Work request: An exact reprint of all the records is the expected answer.

Dataset:
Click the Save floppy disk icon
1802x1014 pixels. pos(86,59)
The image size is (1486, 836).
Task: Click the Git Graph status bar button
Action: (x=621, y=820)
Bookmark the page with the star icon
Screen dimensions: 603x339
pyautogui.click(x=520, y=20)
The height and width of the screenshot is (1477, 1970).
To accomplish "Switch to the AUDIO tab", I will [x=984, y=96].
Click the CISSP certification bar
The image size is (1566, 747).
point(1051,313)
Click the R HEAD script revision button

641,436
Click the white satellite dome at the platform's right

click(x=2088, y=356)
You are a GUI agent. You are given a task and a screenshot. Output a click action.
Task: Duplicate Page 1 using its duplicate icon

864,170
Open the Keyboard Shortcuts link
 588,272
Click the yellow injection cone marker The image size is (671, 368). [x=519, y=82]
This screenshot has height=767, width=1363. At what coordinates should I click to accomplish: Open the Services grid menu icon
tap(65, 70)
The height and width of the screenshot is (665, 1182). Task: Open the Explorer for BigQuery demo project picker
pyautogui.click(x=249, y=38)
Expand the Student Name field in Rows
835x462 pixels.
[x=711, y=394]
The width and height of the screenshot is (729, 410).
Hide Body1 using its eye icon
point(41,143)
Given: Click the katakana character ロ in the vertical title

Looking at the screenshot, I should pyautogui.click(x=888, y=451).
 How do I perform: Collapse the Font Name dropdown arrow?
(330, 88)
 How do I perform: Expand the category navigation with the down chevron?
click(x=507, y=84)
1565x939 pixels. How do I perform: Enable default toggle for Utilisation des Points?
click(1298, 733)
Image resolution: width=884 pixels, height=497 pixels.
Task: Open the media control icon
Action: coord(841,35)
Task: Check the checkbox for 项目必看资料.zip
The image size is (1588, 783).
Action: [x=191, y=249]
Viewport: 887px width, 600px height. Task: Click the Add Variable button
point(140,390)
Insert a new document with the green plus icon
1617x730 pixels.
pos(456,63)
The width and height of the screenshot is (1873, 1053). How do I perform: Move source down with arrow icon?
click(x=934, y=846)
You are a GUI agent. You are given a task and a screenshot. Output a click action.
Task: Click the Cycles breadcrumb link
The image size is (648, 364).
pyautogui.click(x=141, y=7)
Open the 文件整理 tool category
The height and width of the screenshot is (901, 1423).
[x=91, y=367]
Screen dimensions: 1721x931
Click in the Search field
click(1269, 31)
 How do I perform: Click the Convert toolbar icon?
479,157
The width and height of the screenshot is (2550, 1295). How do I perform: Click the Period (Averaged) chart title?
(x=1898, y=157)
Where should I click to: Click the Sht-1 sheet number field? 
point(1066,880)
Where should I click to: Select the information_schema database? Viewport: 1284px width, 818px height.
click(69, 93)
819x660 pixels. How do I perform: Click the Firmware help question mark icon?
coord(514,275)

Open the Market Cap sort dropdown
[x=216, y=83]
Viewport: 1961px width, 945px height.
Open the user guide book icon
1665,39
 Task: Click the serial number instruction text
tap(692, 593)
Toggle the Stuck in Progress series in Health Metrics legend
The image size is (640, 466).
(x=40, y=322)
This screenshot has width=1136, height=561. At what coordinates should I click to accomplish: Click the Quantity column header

Output for this task:
Click the Save floppy disk icon
1802x1014 pixels. pos(86,59)
The image size is (1486, 836).
Task: Click the Git Graph status bar button
Action: (x=621, y=820)
Bookmark the page with the star icon
Screen dimensions: 603x339
pyautogui.click(x=520, y=20)
The height and width of the screenshot is (1477, 1970).
To accomplish "Switch to the AUDIO tab", I will [x=984, y=96].
Click the CISSP certification bar
The image size is (1566, 747).
point(1051,313)
Click the R HEAD script revision button

641,436
Click the white satellite dome at the platform's right

click(x=2088, y=356)
You are a GUI agent. You are given a task and a screenshot. Output a click action.
Task: Duplicate Page 1 using its duplicate icon

864,170
Open the Keyboard Shortcuts link
 588,272
Click the yellow injection cone marker The image size is (671, 368). [x=519, y=82]
This screenshot has height=767, width=1363. At what coordinates should I click to accomplish: Open the Services grid menu icon
tap(65, 70)
The height and width of the screenshot is (665, 1182). Task: Open the Explorer for BigQuery demo project picker
pyautogui.click(x=249, y=38)
Expand the Student Name field in Rows
835x462 pixels.
[x=711, y=394]
The width and height of the screenshot is (729, 410).
Hide Body1 using its eye icon
point(41,143)
Given: Click the katakana character ロ in the vertical title

Looking at the screenshot, I should pyautogui.click(x=888, y=451).
 How do I perform: Collapse the Font Name dropdown arrow?
(330, 88)
 How do I perform: Expand the category navigation with the down chevron?
click(x=507, y=84)
1565x939 pixels. How do I perform: Enable default toggle for Utilisation des Points?
click(1298, 733)
Image resolution: width=884 pixels, height=497 pixels.
Task: Open the media control icon
Action: coord(841,35)
Task: Check the checkbox for 项目必看资料.zip
The image size is (1588, 783).
Action: [x=191, y=249]
Viewport: 887px width, 600px height. Task: Click the Add Variable button
point(140,390)
Insert a new document with the green plus icon
1617x730 pixels.
pos(456,63)
The width and height of the screenshot is (1873, 1053). How do I perform: Move source down with arrow icon?
click(x=934, y=846)
You are a GUI agent. You are given a task and a screenshot. Output a click action.
Task: Click the Cycles breadcrumb link
The image size is (648, 364).
pyautogui.click(x=141, y=7)
Open the 文件整理 tool category
The height and width of the screenshot is (901, 1423).
[x=91, y=367]
Screen dimensions: 1721x931
Click in the Search field
click(1269, 31)
 How do I perform: Click the Convert toolbar icon?
479,157
The width and height of the screenshot is (2550, 1295). How do I perform: Click the Period (Averaged) chart title?
(x=1898, y=157)
Where should I click to: Click the Sht-1 sheet number field? 
point(1066,880)
Where should I click to: Select the information_schema database? Viewport: 1284px width, 818px height.
click(69, 93)
819x660 pixels. How do I perform: Click the Firmware help question mark icon?
coord(514,275)

Open the Market Cap sort dropdown
[x=216, y=83]
Viewport: 1961px width, 945px height.
Open the user guide book icon
1665,39
 Task: Click the serial number instruction text
tap(692, 593)
Toggle the Stuck in Progress series in Health Metrics legend
The image size is (640, 466).
(x=40, y=322)
This screenshot has width=1136, height=561. At what coordinates should I click to accomplish: Click the Quantity column header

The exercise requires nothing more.